What you'll find on this page: What is SOTAC stock? What does Sotac Pharmaceuticals Limited do? What is the development journey of Sotac Pharmaceuticals Limited? How has the stock price of Sotac Pharmaceuticals Limited performed?
Last updated: 2026-05-15 07:05 IST
About Sotac Pharmaceuticals Limited
Quick intro
Sotac Pharmaceuticals Limited (SOTAC) is a leading Indian pharmaceutical manufacturer specializing in contract manufacturing and loan licensing for a diverse therapeutic portfolio, including anti-diabetics and antibiotics.
As of FY2025 (March 31, 2025), the company reported a consolidated total income of approximately ₹100.88 crore, reflecting a 3.29% decline from the previous year. Despite the revenue dip, its FY2025 consolidated net profit stood at ₹9.28 crore. The stock is listed on the NSE SME platform, currently trading around ₹117 with a market capitalization of approximately ₹129 crore.
Basic info
Sotac Pharmaceuticals Limited Business Overview
Sotac Pharmaceuticals Limited (SOTAC) is a prominent Indian pharmaceutical company specializing in the manufacturing and marketing of high-quality pharmaceutical formulations.

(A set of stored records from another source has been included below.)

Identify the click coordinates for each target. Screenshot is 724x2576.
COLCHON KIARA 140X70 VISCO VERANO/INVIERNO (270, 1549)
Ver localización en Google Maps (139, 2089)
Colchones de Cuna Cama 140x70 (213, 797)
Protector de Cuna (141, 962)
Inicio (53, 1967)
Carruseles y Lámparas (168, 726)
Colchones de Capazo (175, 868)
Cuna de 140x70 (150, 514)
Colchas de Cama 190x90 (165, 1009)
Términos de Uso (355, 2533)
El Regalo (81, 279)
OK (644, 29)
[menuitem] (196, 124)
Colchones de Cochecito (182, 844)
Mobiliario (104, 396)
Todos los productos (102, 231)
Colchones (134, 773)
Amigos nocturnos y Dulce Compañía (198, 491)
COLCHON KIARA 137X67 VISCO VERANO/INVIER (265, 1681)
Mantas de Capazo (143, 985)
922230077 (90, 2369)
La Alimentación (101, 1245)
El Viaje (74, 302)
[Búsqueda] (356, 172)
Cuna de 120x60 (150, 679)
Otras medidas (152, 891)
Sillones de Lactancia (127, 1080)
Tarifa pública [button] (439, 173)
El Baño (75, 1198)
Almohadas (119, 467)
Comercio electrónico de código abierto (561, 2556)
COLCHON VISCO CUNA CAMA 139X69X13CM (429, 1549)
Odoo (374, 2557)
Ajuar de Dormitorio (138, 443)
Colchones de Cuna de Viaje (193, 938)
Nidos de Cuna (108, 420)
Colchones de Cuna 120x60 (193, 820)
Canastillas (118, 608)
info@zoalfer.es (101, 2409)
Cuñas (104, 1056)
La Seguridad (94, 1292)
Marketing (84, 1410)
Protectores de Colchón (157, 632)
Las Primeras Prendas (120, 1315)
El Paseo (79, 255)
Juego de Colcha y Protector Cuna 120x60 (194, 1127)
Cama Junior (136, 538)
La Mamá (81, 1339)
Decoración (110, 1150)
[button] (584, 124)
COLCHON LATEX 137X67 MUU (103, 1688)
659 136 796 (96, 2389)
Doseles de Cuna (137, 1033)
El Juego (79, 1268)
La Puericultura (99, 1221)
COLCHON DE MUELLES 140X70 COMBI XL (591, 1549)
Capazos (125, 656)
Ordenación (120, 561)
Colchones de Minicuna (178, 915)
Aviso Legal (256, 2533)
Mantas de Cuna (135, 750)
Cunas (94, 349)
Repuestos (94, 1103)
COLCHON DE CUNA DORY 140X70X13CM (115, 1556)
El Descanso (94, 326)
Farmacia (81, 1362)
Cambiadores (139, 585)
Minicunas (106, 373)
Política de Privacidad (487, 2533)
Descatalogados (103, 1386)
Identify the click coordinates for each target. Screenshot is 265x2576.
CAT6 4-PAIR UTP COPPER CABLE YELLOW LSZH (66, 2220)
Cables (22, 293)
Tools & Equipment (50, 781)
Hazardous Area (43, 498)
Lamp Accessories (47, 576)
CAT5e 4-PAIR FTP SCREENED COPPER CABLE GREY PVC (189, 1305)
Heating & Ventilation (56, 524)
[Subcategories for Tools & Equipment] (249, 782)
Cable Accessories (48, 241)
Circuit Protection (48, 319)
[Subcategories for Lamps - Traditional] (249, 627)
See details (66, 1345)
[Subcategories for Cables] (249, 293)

Based in Ahmedabad, Gujarat, the company operates primarily as a Contract Development and Manufacturing Organization (CDMO), providing comprehensive solutions to major domestic and international pharmaceutical players.
Core Business Segments
1. Contract Manufacturing (CDMO): This is the backbone of SOTAC's revenue. The company manufactures a wide array of dosage forms for third-party pharmaceutical marketers. Their capabilities include:
· Oral Solids: Tablets (coated, uncoated, film-coated, enteric-coated) and Capsules (hard gelatin).
· Beta-Lactam Products: Specialized production lines for Penicillin derivatives, ensuring zero cross-contamination through dedicated facilities.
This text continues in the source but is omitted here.